In Depth
Penetration Testing: Dead in 2009
Does penetration testing belong in the QA department? Fortify Co-Founder and Chief Scientist Brian Chess says 2009 will mark the end of pen tests as we know them. His theory is being met with resistance
By Bill Brenner, Senior Editor
"I can totally see where his customers are coming from," Caceres said. "All things being equal, preventing holes from even existing is a much more interesting approach than riding the find-report-hope-somebody-fixes-it hamster wheel."
But, he added, Chess' prediction may be more of an imagined utopia than a real alternative.
"We have been findings bugs for a while, the most common problems are well understood and documented, yet we keep deploying vulnerable apps," he said. "If we believe true perfection is unattainable -- and I do, particularly for application development, we have yet to invent the tool that produces bug-free code -- then apps will always have bugs that need fixing, and some of them will be security related."
And that's where penetration testing will remain valuable, he said.
Kevin Riggins, a senior information security analyst for a company in the Des Moines, Iowa, area, said it's hard to argue with Chess' premise that the goal should be fewer failures. But he doesn't believe that sentiment has anything to do with the need for or the use of penetration testing.
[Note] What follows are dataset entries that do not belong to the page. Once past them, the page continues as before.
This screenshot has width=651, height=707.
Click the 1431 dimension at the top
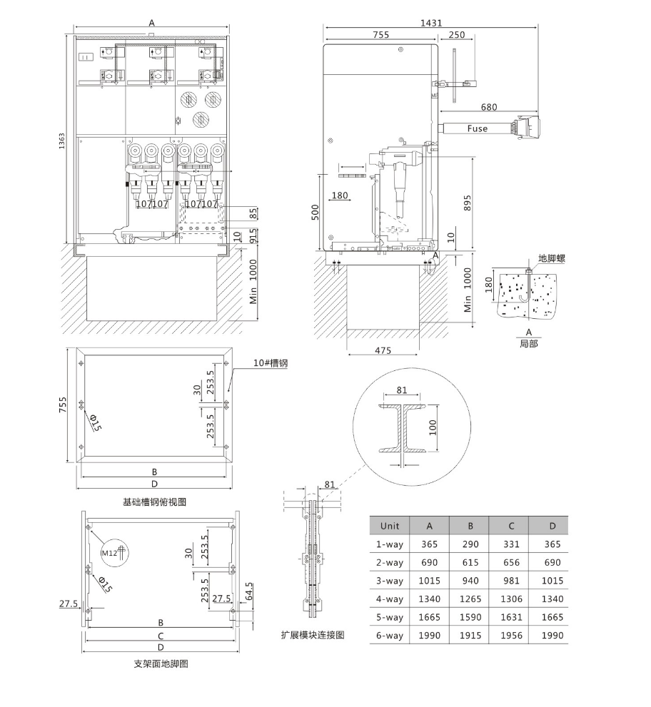[x=431, y=23]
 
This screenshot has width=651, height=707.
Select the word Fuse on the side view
[x=478, y=128]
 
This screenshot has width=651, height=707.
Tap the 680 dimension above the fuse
[x=489, y=107]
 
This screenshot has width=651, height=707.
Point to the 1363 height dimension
[x=62, y=141]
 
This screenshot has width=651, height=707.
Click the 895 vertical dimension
[x=467, y=203]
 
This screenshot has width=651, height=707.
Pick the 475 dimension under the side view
[x=383, y=350]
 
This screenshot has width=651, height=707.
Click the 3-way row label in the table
[x=390, y=581]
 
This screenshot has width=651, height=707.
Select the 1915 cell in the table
[x=470, y=636]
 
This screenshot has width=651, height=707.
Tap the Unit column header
[x=390, y=526]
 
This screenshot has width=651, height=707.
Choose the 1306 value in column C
[x=512, y=599]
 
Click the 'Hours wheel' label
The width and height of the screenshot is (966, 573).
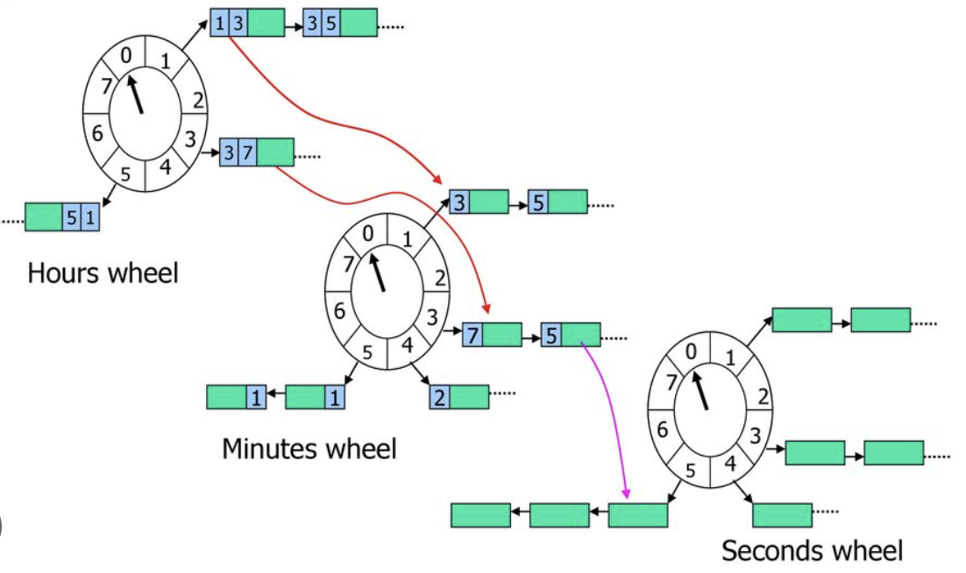[103, 272]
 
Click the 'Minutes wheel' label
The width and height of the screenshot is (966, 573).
[309, 449]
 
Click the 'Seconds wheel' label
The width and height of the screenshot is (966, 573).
[812, 551]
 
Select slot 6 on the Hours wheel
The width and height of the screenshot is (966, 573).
[97, 135]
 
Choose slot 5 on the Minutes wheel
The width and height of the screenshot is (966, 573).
[368, 352]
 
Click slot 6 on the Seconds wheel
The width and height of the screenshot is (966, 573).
[663, 429]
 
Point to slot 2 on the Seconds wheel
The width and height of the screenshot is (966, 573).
[764, 397]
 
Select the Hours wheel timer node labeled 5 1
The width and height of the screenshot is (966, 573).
[62, 216]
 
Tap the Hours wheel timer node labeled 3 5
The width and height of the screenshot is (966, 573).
[340, 23]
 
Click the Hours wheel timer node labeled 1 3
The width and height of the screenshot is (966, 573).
[247, 23]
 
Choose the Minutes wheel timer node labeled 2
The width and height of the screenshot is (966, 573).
[458, 397]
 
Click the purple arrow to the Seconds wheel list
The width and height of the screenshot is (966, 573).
[607, 412]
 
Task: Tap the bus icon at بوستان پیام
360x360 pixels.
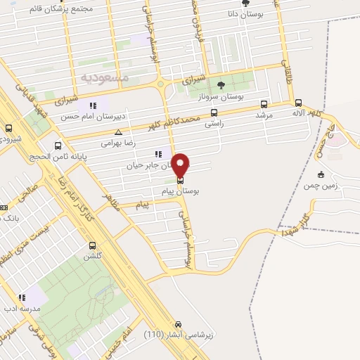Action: (x=181, y=180)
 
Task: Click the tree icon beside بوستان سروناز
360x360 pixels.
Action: (x=221, y=86)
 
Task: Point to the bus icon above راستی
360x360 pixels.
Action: (x=214, y=112)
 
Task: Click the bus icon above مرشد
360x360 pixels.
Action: (x=264, y=104)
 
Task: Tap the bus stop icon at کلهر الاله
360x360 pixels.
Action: (x=299, y=102)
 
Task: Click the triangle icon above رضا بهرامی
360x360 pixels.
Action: (x=118, y=131)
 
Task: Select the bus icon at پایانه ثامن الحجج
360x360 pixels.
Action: (x=58, y=146)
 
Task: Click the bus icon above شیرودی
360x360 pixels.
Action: (x=8, y=129)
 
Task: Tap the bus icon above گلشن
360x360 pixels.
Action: (x=92, y=245)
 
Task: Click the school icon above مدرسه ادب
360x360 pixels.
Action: (x=22, y=297)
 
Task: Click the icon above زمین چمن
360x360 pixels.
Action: (x=321, y=174)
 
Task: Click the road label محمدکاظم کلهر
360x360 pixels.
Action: (x=169, y=123)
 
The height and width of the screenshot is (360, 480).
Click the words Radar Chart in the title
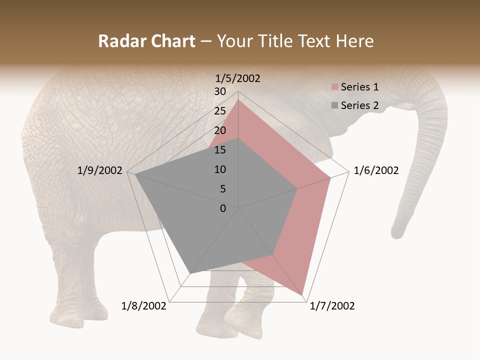146,41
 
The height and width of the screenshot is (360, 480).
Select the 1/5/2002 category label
238,78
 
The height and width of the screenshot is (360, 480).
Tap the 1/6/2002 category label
376,170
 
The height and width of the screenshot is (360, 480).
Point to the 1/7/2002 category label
332,306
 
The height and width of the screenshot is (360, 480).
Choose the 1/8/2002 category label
144,306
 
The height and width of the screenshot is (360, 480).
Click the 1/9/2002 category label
100,170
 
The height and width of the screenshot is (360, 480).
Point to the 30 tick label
220,92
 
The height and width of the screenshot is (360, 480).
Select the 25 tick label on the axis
220,111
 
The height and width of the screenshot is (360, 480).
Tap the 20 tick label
220,130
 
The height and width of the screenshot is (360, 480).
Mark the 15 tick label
220,150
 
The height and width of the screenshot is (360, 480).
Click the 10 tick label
220,170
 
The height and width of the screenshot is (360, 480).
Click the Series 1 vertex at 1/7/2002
303,296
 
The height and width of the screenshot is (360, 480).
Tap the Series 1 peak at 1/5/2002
238,100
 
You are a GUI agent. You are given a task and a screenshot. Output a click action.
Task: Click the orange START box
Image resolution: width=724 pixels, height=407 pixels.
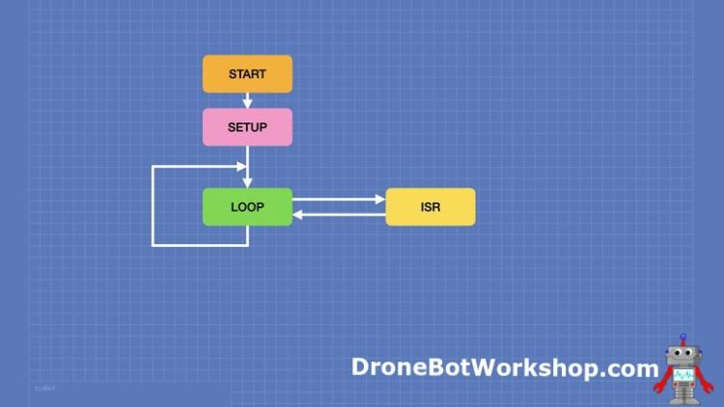click(x=247, y=74)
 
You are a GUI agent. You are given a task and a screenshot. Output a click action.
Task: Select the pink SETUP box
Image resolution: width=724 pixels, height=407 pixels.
click(x=247, y=127)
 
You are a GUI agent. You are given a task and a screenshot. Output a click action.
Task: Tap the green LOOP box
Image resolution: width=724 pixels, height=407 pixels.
click(x=247, y=207)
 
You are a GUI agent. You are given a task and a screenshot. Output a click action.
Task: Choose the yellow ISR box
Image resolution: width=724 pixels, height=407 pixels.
click(x=431, y=207)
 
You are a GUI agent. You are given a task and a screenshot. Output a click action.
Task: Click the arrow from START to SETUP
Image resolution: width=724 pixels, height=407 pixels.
click(x=247, y=100)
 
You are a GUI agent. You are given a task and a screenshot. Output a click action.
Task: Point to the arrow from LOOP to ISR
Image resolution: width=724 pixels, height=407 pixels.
click(x=338, y=201)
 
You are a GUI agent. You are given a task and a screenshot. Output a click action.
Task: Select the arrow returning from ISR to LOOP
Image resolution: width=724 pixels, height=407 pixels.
click(x=338, y=215)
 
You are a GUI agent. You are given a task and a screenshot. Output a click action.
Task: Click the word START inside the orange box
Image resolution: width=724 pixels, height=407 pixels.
click(x=247, y=74)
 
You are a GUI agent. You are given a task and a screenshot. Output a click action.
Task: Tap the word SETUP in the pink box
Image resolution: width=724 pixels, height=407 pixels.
click(x=247, y=127)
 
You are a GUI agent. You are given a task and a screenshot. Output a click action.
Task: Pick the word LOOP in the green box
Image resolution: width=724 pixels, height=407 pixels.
click(x=247, y=207)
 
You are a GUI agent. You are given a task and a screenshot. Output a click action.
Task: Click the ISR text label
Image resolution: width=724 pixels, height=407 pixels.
click(x=431, y=207)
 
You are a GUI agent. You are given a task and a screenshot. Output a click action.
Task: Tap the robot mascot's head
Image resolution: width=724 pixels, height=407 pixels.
click(x=683, y=352)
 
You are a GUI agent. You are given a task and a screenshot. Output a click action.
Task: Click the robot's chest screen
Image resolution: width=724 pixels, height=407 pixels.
click(x=683, y=373)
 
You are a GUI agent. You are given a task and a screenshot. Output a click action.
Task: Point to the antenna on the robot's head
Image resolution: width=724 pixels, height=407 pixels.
click(x=683, y=338)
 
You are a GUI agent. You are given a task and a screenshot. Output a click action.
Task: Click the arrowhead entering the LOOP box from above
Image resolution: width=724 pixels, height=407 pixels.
click(x=247, y=183)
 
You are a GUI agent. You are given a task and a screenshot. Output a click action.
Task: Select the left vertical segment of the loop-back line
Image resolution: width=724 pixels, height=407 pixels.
click(x=153, y=205)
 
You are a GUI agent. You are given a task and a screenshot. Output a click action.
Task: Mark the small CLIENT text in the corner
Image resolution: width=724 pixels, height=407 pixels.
click(x=44, y=389)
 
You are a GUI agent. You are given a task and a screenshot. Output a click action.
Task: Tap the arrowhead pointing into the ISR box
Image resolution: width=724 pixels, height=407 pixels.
click(x=380, y=201)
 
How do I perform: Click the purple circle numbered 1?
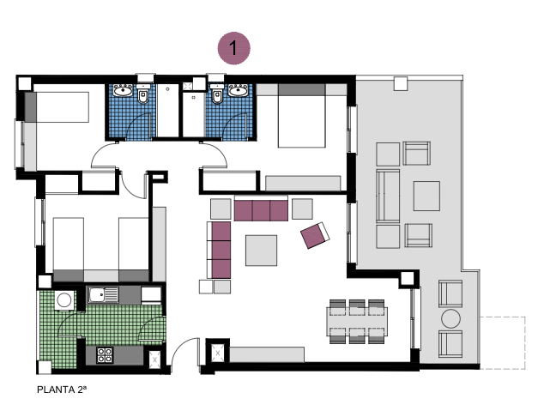point(233,48)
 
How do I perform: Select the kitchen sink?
point(104,296)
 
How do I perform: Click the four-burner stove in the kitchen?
point(107,354)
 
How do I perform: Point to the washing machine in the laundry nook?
point(63,301)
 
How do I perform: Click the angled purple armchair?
point(315,233)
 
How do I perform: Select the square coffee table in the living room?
point(262,250)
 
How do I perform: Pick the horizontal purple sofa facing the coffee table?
point(260,209)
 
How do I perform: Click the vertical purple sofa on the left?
point(221,249)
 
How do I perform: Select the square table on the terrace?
point(426,196)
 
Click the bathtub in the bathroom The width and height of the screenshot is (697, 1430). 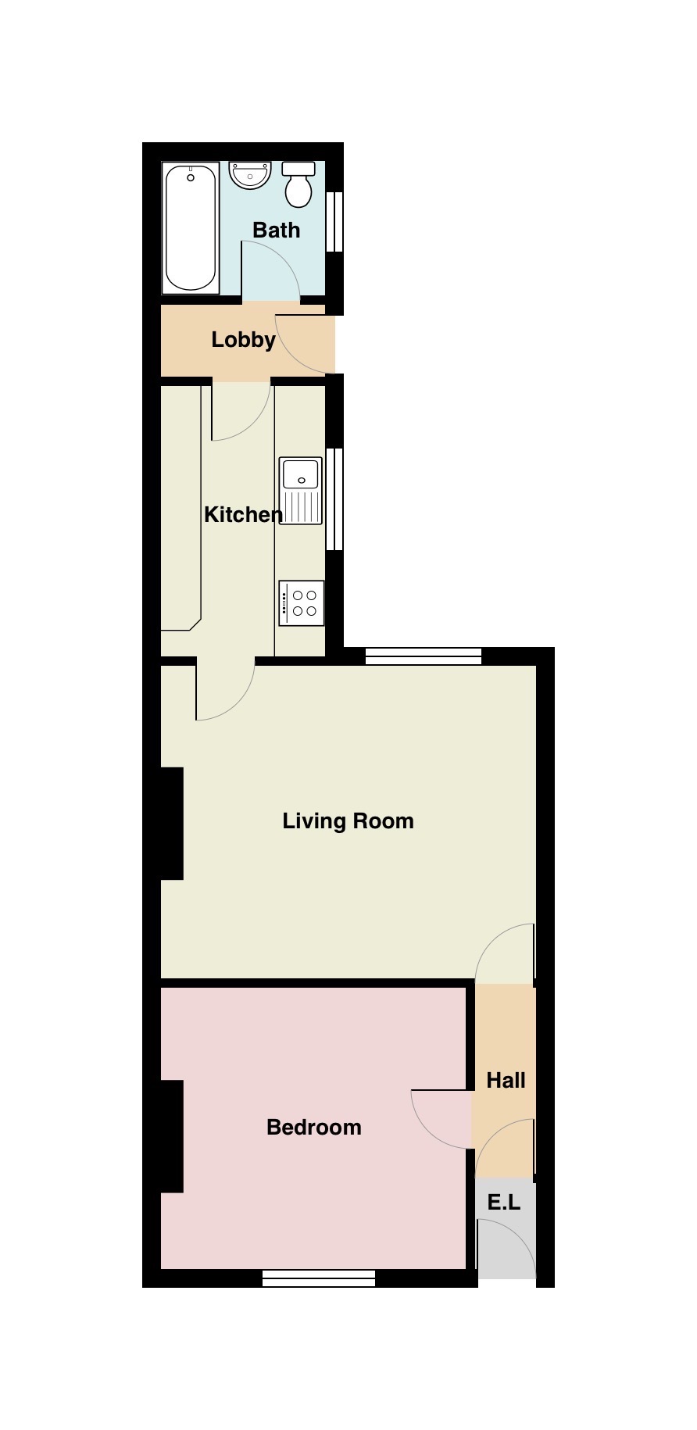click(191, 227)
Furthermore, he said, echoing Jabbusch, production monitoring and measuring and penetration testing do not address the same issue.
"The first measures the availability and effectiveness of your production environment," he said in exchanges via Twitter and e-mail. "The second measures its ability to resist intrusion or attack. They are not the same and you can't get from one to the other by transformation."
A better argument for the death of penetration testing is that there will always be issues found, some of which can not be fixed or effectively mitigated, he added. Therefore, what is the real value to the organization in performing this type of test?
"Don't get me wrong, I don't subscribe to this argument either," Riggins said.
In the final analysis, he said, security pros can't stop performing penetration tests until the current compliance requirements are removed. That's not happening any time soon.
"Penetration tests and vulnerability scans help us find where our processes, procedures, and standards might need work," he said.